* YOUR TASK *
Where does the word "Viewport" occur in the data below? Copy each line that holds it.

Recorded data
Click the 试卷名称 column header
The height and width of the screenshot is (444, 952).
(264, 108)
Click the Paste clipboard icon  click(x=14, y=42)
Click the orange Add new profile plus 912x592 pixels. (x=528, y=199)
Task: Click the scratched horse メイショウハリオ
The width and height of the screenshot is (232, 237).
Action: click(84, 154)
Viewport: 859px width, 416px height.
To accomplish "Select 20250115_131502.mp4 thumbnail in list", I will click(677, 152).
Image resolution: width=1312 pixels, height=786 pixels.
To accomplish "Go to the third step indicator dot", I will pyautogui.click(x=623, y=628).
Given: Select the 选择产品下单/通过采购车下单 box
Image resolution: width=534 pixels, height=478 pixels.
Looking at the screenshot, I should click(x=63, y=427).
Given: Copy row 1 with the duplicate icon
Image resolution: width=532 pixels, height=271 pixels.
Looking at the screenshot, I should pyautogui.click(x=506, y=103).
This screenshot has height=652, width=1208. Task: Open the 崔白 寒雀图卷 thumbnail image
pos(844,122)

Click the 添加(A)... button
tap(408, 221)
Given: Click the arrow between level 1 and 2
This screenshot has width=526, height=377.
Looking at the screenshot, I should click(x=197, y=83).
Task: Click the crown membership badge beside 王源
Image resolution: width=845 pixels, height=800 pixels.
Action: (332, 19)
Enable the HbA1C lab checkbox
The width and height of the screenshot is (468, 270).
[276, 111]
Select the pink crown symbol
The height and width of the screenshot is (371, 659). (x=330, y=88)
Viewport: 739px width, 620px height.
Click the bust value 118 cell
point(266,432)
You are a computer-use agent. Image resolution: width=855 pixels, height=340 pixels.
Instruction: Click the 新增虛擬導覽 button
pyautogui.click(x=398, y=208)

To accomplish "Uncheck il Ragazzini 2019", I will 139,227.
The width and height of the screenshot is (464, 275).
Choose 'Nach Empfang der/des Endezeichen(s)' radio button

* TASK SOLUTION *
Viewport: 859px width, 416px height.
Viewport: 739px width, 620px height.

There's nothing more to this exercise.